Victor Stenger |
The rationale usually given by those who reject any role for science on religious matters is that science concerns itself, “by definition,” solely with natural phenomena. Since the supernatural is unobservable, then, they assert, science has nothing to say about it.
However, while supernatural entities may not be directly observable, any effects these entities might have on the material world should manifest themselves as observable phenomena. Anything observable is subject to scientific inquiry. On the other hand, if the supernatural has no observable effects on the natural world, then why even worry about it?
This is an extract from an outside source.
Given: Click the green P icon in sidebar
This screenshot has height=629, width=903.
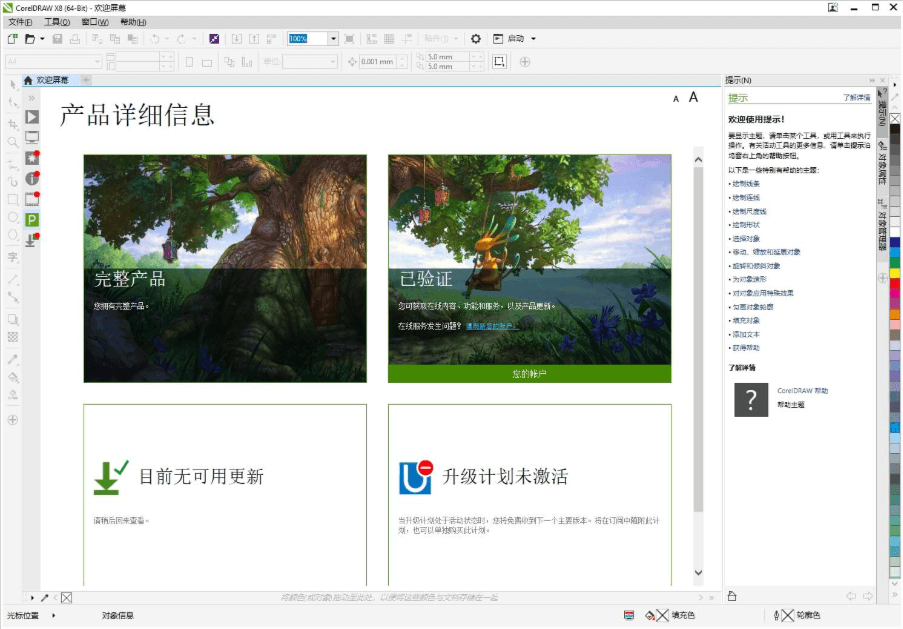Looking at the screenshot, I should click(32, 219).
In recent years, right under the nose of the NAS, reputable scientists from reputable institutions have vigorously pursued several areas of empirical study that bear directly on the question of God and the supernatural. Any one of these experiments was capable of providing evidence for at least some aspect of a world beyond the material world. I will mention just two.
Teams of scientists from three highly respected institutions—The Mayo Clinic and Harvard and Duke universities—have performed carefully controlled experiments on the medical efficacy of blind, intercessory prayer and published their results in peer-reviewed journals. These experiments found no evidence that such prayers provide any health benefit. But, they could have.
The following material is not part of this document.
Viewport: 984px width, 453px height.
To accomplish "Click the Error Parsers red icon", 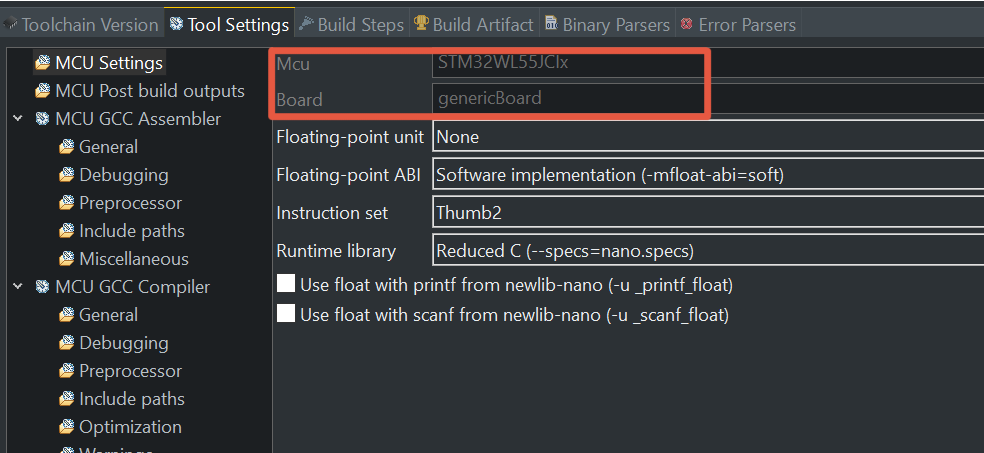I will click(686, 24).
For my second example, over a period of four decades extensive investigations have been made into the phenomenon of near-death experiences in which people resuscitated from the brink of death report a glimpse of “heaven.” Despite thousands of such reports, not a single subject has returned with new knowledge that could be tested by further investigations. No prediction has been made of some future catastrophe that later occurred on schedule, and not for lack of opportunity given the many natural disasters—earthquakes, floods, tsunamis, tornados—of recent years. Similarly, no divine revelation has provided an answer for any currently unanswered question in science, history, or theology, such as the where in the universe we will find extraterrestrial life or the location of Noah’s Ark.
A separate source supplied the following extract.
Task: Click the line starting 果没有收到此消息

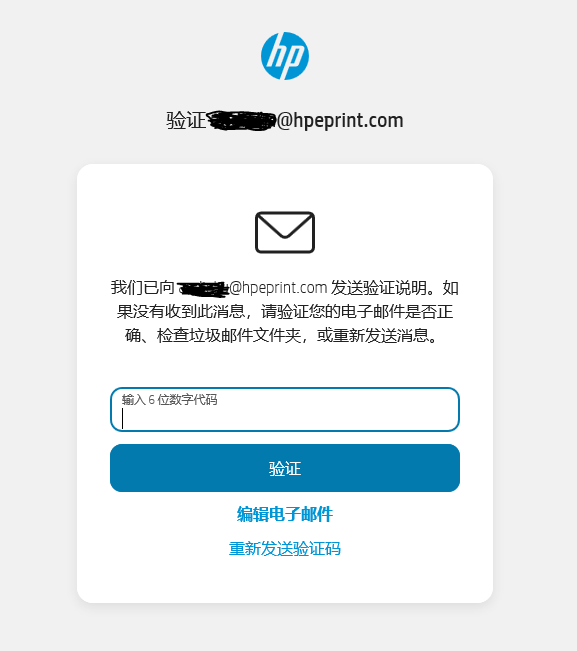Action: click(285, 311)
Jerry Coyne references Stenger’s piece and he notes:
Jerry Coyne |
Now it’s harder to test one-off interventions like the supposed resurrection of Jesus, but everything we know about nature suggests that dead people can’t come back to life, and there’s no independent evidence for this outside the Gospels. And if you show that the more frequent interventions of God are bogus, one naturally begins to suspect the one-off miracles as well. Even when one-off miracles are tested, like weeping Jesus statues or the Shroud of Turin, they, too, fail to pass the test of divinity.
... [Stephen Jay] Gould’s “nonoverlapping magisteria” brand of accommodationism works only with deistic religions that posit a hands-off God. And, in the West, that kind of religion is found only among well-fed theologians and extremely liberal believers.
Of course, Stenger and Coyne are correct. I would add that every observation supports the lack of supernatural interaction in our physical world. Whether the children actually saw Virgin Mary at Fatima quickly becomes a matter of faith, but our immense history of observable phenomena tells us that more mundane explanations are much more likely.
Holy books have such a marked resemblance to fictional literature, and such literature is so pervasive in human experience that it’s hard to countenance any other explanation but fiction for the existence of the Bible, Koran, Bhagavad Gita, et al. We have no problem concluding that the Odyssey was manufactured in Homer’s brain, and the X-Files was borne out of imagination, yet so many accept similar stories as factual with no reliable evidence.